━━━━━ Excerpt provided ━━━━━
Four Children, Grandmother among 17 Christians Slain in Attack by Muslim Herdsmen in Nigeria
Morning Star News Nigeria Correspondent Religious persecution, missions, Christianity around the world
- 2018 Oct 01
JOS, Nigeria, October 1, 2018 (Morning Star News) – Armed Fulani herdsmen accompanied by militants in Nigerian army uniforms killed 17 Christians in their homes in the heart of Jos, north-central Nigeria, on Thursday (Sept. 27), including four children, area sources said.
At about 7:30 p.m. in an area known as Rukuba Road, the assailants broke into one home shooting randomly and killed 14 members of one family, including 15-year-old Ishaya Kogi, 17-year-old Jonathan Kogi, Cynthia Kogi, 22, and Lucky Kogi, 25, their uncle told Morning Star News.
Two of Lucky Kogi’s children, 3-year-old Majesty Lucky and Blessing Lucky, 14, were also killed in the assault, he said.
“When the Fulani herdsmen came, they shot into the house randomly, breaking and forcing their way into rooms shooting defenseless women and children and anyone in sight,” the mournful Rogu Audu, who lost his mother and two of his own children in the attack, told Morning Star News.
The 50-year-old member of ECWA church, Blue Zinc, Rukuba Road, Jos, said his mother, Kande Audu, 75, was killed in the assault, along with two of his children – Ruth Rogu, 18, and Dorcas Rugu, 20. The two had gone to their grandparents’ house to take them dinner, he said.
The attack took place close to the Nigerian army military cantonment, Rukuba Barracks, in Jos. Surviving family members told Morning Star News that the Fulani herdsmen, some armed with firearms and some with machetes, were accompanied by Nigerian army soldiers.
“The Fulani herdsmen came from the Wild Life Park, which shares a border with our community,” Audu said. “The park is located in the southern flank of Rukuba Road and has rocky hills, which provided the attackers with cover to enable them to invade our community.”
The four children of one family slain were those of Kogi Audu, 47, also killed. She was the wife of Rogu Audu’s brother. Her fifth child, Blessing Kogi, 22, was injured in the slaughter and was receiving treatment in the Intensive Care Unit (ICU) of Bingham University Teaching Hospital, Jos, he said.
Two other female relatives, Azumi Gado, 20, and Ladi Rigi, 22, were on a visit to the house at the time of the attack and killed, Audu said.
Rogu Audu also told Morning Star News that armed Fulani herdsmen attacked the home of his uncle, 65-year-old Sunday Moru, killing Moru’s granddaughter, Blessing Sunday, 18, and her fiancé, 23-year-old Monday. The couple was visiting him.
━━━━━ Information supplied ━━━━━
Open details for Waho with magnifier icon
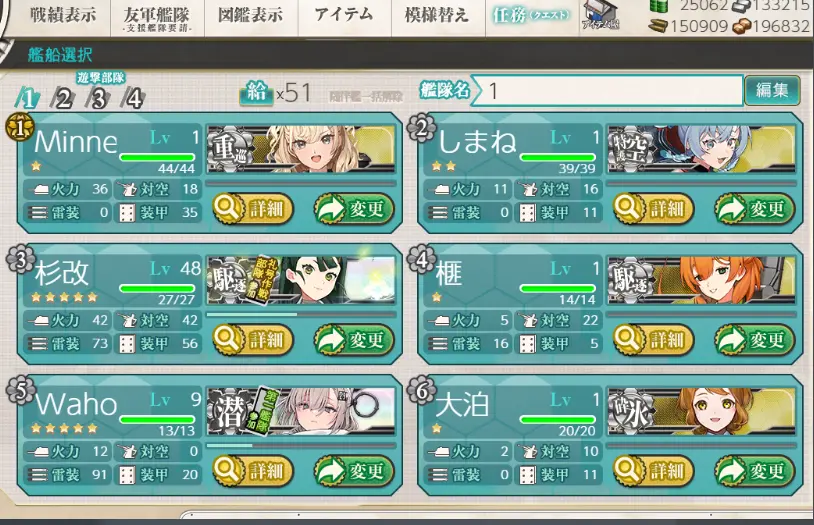coord(253,470)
━━━━━
▸ What to work on
Resume the news report on the killings in Jos, starting after its final sentence. The listing is separate material and has no connection to the news report above it.

▸ Written response
All those killed were members of the local Evangelical Church Winning All (ECWA) congregation, he said.
Area resident Daniel Kadiya, 60, told Morning Star News that the herdsmen also attacked his son’s house, where three of his grandchildren were struck with machetes. Wounded were Redzie Yakubu, 14, Patience Yakubu, 8, and Philip Yakubu, 5, he said.
“They had machete cuts and are currently receiving treatment at the Bingham University Teaching Hospital, Jos,” Kadiya told Morning Star News. “Redzie was cut on her head, Patience was cut on her right hand, while Philip was cut on the face and hands.”
His son and daughter-in-law were not at home at the time of the attack.
Rogu Audu said that the armed Fulani herdsmen on the same day killed three other ECWA members in the area, members of the Yoruba ethnic group, but their names were not readily available as residents said relatives had moved their property out of their house the following afternoon.
Attacks by Fulani militant herdsmen have increased in the past three years, according to Jubilee Campaign.
“Since the beginning of 2018, the violence is again spiking with reported deaths attributed to Fulani militant herdsmen climbing to at least 1,860 people, with an additional 300 plus victims claimed by Boko Haram,” Jubilee reported earlier this year. “Again, most of these victims are Christians from small ethnic minority communities in the northeastern states.”
Christians make up 51.3 percent of Nigeria’s population, while Muslims living primarily in the north and middle belt account for 45 percent.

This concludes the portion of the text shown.